> _COMPITO RICHIESTO 1_: Trascrivi il brano del testo sul concerto di Caparezza che si apre con le parole contenenti "Sabato sera sono" e si chiude con "eravamo nei paraggi.".
> _COMPITO RICHIESTO 2_: Nel testo sul concerto di Caparezza sono nominati alcuni artisti e gruppi musicali: elencali tutti.

> _TESTO FORNITO_:
━━━━━━━━━━
Sabato sera sono andata al Rock in Roma a sentire Caparezza. È stato tipo il mio primo concerto pagato non dei Muse, o giù di lì. Non è che abbia al mio attivo molti eventi, ma ho visto un paio di concertoni del 1° maggio, e una volta, sempre al Rock in Roma, ascoltai Daniele Silvestri. Comunque, per me era un po’ un evento: Caparezza mi piace assai, ho quasi tutta la discografia (mi manca il primo disco), la so a menadito, anche se non so cantarla – è impossibile, non riesco a stargli dietro – ed era da un po’ che volevo vederlo live. Da Verità Supposte, per la precisione, quando diede un concerto in Sicilia proprio mentre noi eravamo nei paraggi.
━━━━━━━━━━
> _MATERIALE FORNITO_:

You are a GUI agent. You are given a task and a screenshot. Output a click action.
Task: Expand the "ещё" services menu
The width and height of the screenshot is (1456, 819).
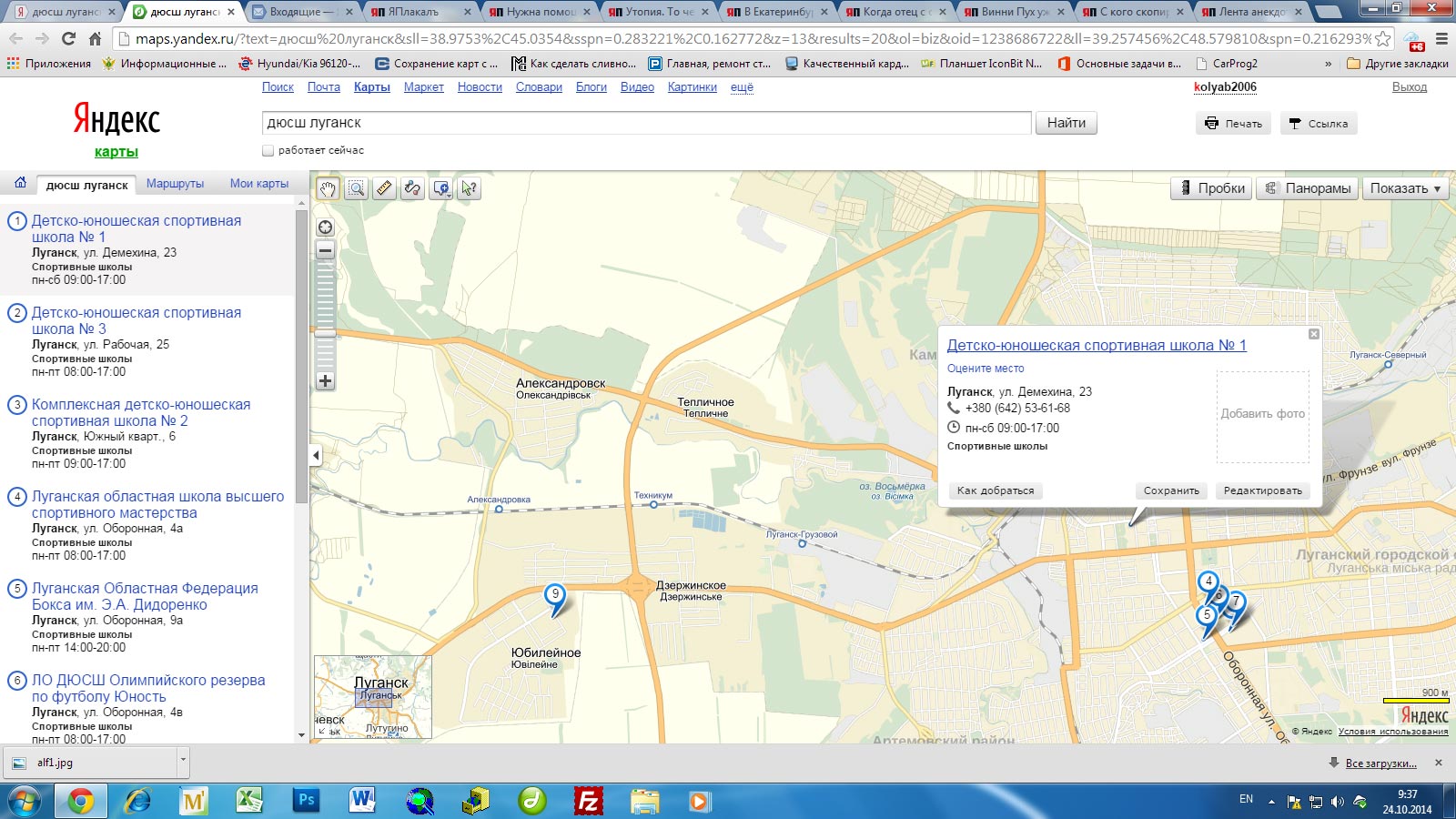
━━━━━━━━━━
> _RISPOSTA CORRETTA 1_:
Sabato sera sono andata al Rock in Roma a sentire Caparezza. È stato tipo il mio primo concerto pagato non dei Muse, o giù di lì. Non è che abbia al mio attivo molti eventi, ma ho visto un paio di concertoni del 1° maggio, e una volta, sempre al Rock in Roma, ascoltai Daniele Silvestri. Comunque, per me era un po’ un evento: Caparezza mi piace assai, ho quasi tutta la discografia (mi manca il primo disco), la so a menadito, anche se non so cantarla – è impossibile, non riesco a stargli dietro – ed era da un po’ che volevo vederlo live. Da Verità Supposte, per la precisione, quando diede un concerto in Sicilia proprio mentre noi eravamo nei paraggi.

> _RISPOSTA CORRETTA 2_:
- Caparezza
- Muse
- Daniele Silvestri